**Texto citado:**
"""

Se hace complicado cambiar el semblante, dejar de hablar con quien tienes sentado a tu derecha M.,  mirar de frente y encontrarte con los ojos de C. que se llenan de lágrimas por lo que a partir de hoy mismo no será. Dar palabras de aliento. Abrirle los ojos. Acompañarla en su tristeza. Consolar en vano porque todo al final es cuestión de tiempo.(Por cierto, no soporto la expresión: "No te merece"). Encontrarte hablando con  C.  de su ya no historia, y darte cuenta de que todas y cada una de las palabras que salen de tu boca referidas al interfecto son aplicables a ti, pero no te las aplicas porque ese es un ejercicio que podría llevarte a lo más profundo, a esa parte de dónde no quieres llegar,  y tú hoy has salido a tratar de vencer la inanición, la soledad y la tendencia al aislamiento de estos últimos días.
Mientras Mo, dice que ya no cree nada. Que no se cree a nadie. Y alienta al del principio a pesar de su incredulidad, y a la del final precisamente por ella.
Y G. siempre G. tratando de poner el punto de humor, que de todo hay que reírse en la vida.
La vida. 
La cara y la cruz.

"""

**Filas mostradas:**
"""

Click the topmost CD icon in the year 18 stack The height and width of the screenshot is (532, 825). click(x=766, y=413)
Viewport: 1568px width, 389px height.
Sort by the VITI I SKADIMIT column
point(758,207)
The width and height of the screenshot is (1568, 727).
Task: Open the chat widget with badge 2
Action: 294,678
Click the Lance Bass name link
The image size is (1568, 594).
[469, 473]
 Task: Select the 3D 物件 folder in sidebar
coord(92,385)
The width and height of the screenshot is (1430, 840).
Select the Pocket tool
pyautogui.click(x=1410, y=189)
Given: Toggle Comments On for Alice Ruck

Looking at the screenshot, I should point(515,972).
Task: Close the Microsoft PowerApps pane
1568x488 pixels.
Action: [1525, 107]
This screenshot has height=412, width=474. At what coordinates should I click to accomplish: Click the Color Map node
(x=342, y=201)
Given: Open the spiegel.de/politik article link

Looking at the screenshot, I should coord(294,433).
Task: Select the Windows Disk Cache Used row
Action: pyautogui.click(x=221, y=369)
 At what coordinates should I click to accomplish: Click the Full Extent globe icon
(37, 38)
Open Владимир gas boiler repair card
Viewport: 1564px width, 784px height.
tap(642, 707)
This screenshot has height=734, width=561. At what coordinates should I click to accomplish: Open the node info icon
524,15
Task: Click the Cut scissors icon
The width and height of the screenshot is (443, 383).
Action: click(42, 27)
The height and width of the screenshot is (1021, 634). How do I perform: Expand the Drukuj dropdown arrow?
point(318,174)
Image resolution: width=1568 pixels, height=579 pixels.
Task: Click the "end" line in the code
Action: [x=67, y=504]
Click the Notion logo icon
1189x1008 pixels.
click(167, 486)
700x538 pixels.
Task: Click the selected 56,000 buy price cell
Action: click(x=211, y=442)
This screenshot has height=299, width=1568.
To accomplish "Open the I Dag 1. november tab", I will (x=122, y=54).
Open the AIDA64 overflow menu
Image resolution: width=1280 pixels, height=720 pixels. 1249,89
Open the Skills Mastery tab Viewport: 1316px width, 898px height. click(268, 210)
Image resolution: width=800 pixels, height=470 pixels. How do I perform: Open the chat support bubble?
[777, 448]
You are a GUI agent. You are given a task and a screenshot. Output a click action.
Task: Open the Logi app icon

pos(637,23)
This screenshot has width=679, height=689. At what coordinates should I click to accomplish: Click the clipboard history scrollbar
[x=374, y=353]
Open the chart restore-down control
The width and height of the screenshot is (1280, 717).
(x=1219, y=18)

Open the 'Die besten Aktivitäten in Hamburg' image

"""

**Partes del ejercicio:**
1 – Transcribe del texto sobre la conversación con C. el tramo desde "Mientras Mo, dice" hasta "cara y la cruz.".
2 – Escribe la parte siguiente del texto sobre la conversación con C., a partir de su última oración.

**Respuestas por tarea:**
1 –
Mientras Mo, dice que ya no cree nada. Que no se cree a nadie. Y alienta al del principio a pesar de su incredulidad, y a la del final precisamente por ella.
Y G. siempre G. tratando de poner el punto de humor, que de todo hay que reírse en la vida.
La vida. 
La cara y la cruz.

2 –
martes, 11 de septiembre de 2012

El título me da igual.


La necesidad de salir corriendo a toda pastilla, dejando una estela de mierda sideral a mi paso. Esto  último de un modo no voluntario, qué más quisiera yo que así no fuera. Habérmela traído toda conmigo. Tal y como la llevé.
Mía es. Tuya no.
Tanta tienes. Tanto vales.
Así, no. Así, no. Lo sabes.
Mientras, dentro todo bulle. Desgarro. Inquietud. Miedo. Agobio. Ansiedad. Contradictorio querer estar y no estar. Contradictoria el deseo de inmovilidad y a la vez el de salir corriendo.
Paralizante.
Así, no. Así, no. Y lo sabes.
Tetania cardiaca.
Ahora vas y lo haces. Y voy y lo hago. Hago eso, exactamente eso, en lugar de todas las cosas que podría haber hecho. No de un modo premeditado. No sabiendo lo que  sería después. No sabiendo cómo una puede llevar algo a un punto tan absurdo o patético para con una misma que no sea capaz de salir con la cabeza alta del esperpento generado. Ni siquiera con cabeza. No sabiendo cómo llegó hasta ahí. No sabiendo cómo en un punto de no retorno a todo.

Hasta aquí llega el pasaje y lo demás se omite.